**Supplied material**
§

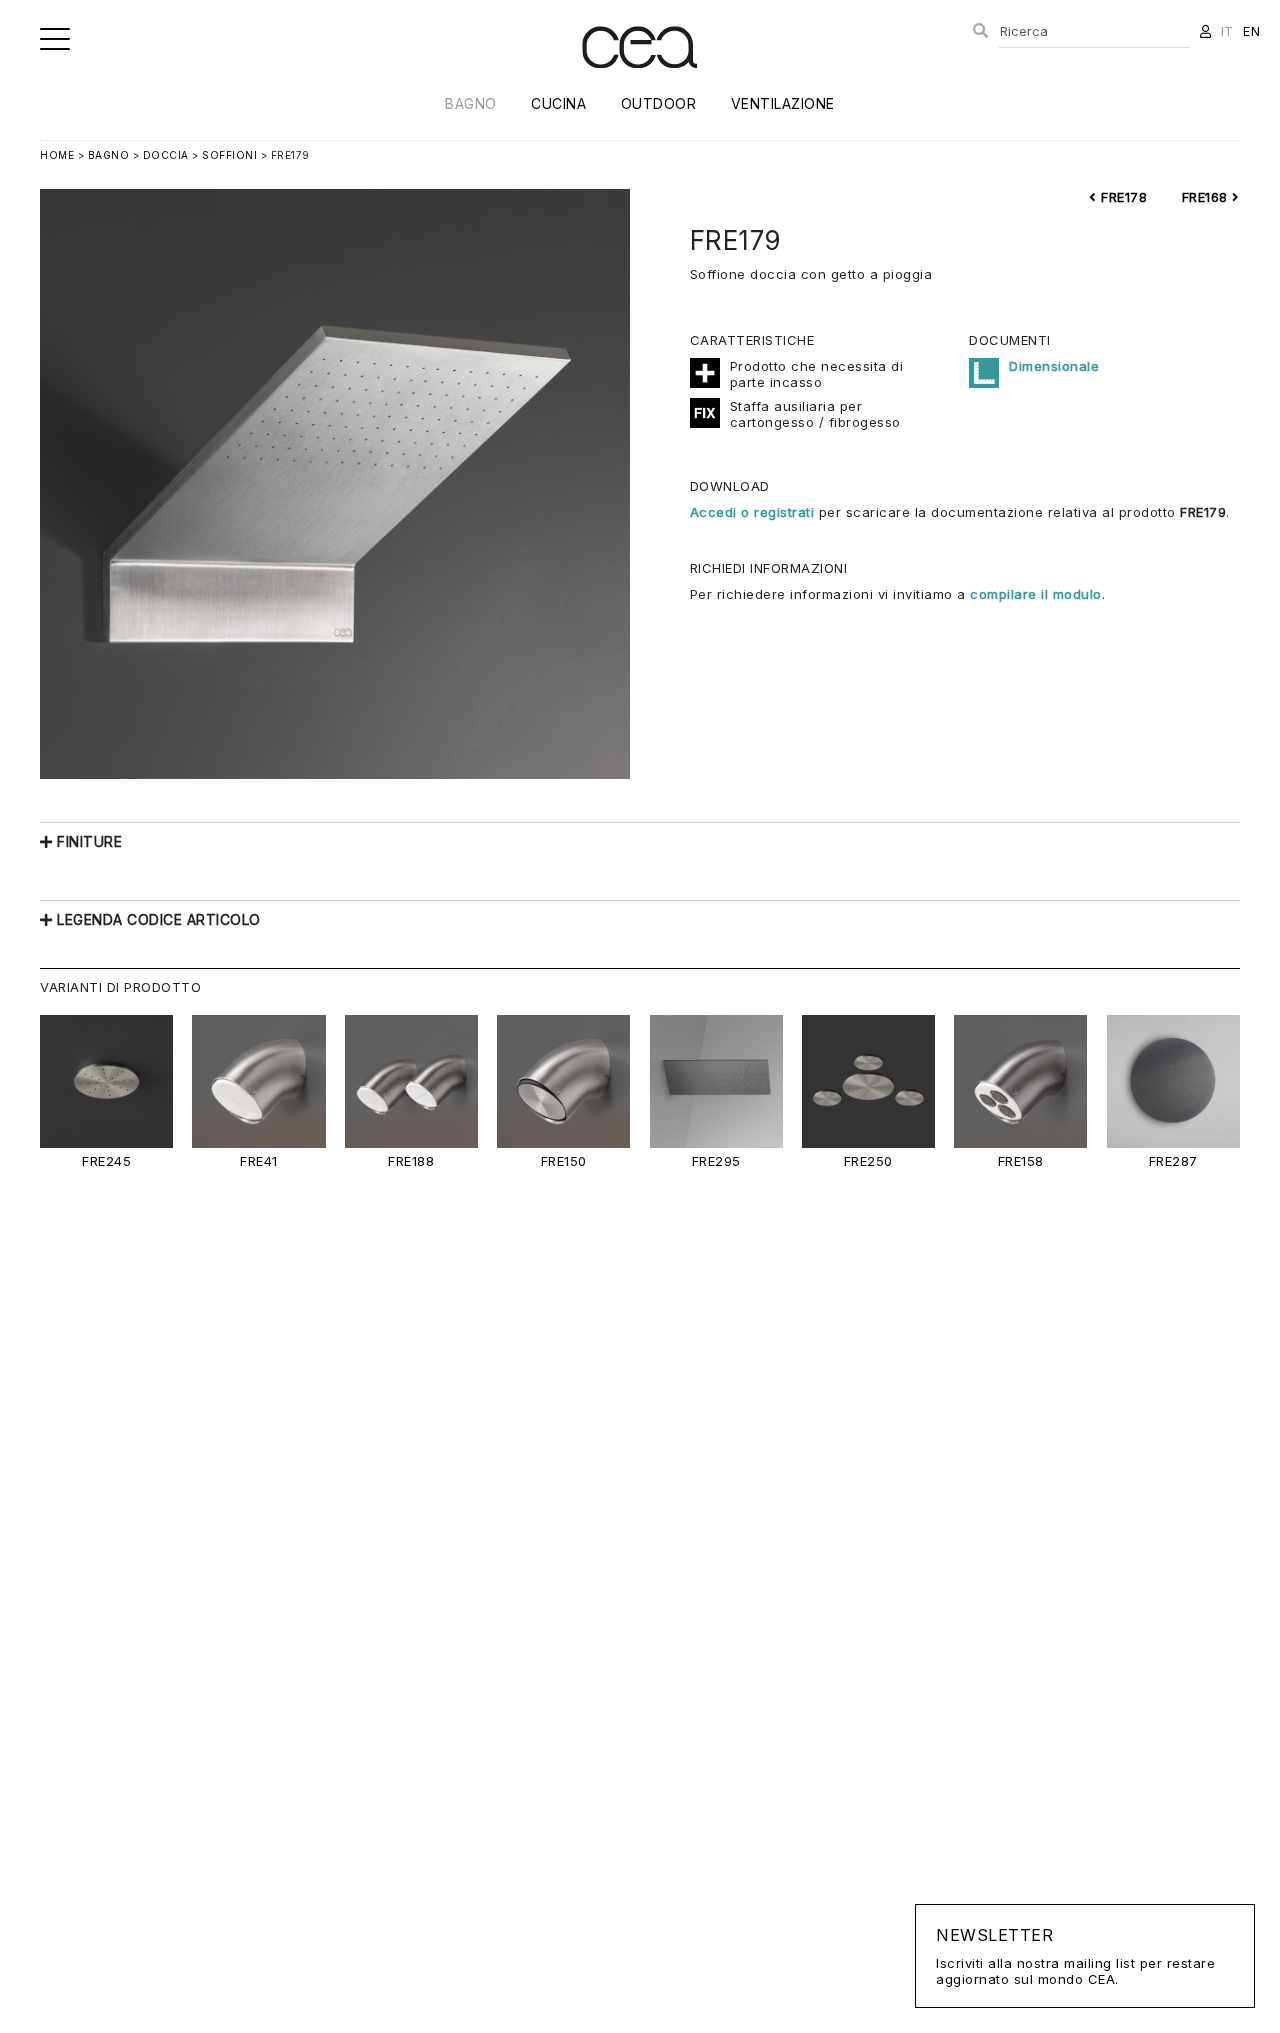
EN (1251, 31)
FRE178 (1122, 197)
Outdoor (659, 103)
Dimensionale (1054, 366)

§

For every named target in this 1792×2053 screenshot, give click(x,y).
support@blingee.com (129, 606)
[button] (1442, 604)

§

**What the task requires**
Beginning with the line containing "For every named" in the material above, copy every line exactly until you have copied the line containing "[button] (1442, 604)".

**Exercise output**
For every named target in this 1792×2053 screenshot, give click(x,y).
support@blingee.com (129, 606)
[button] (1442, 604)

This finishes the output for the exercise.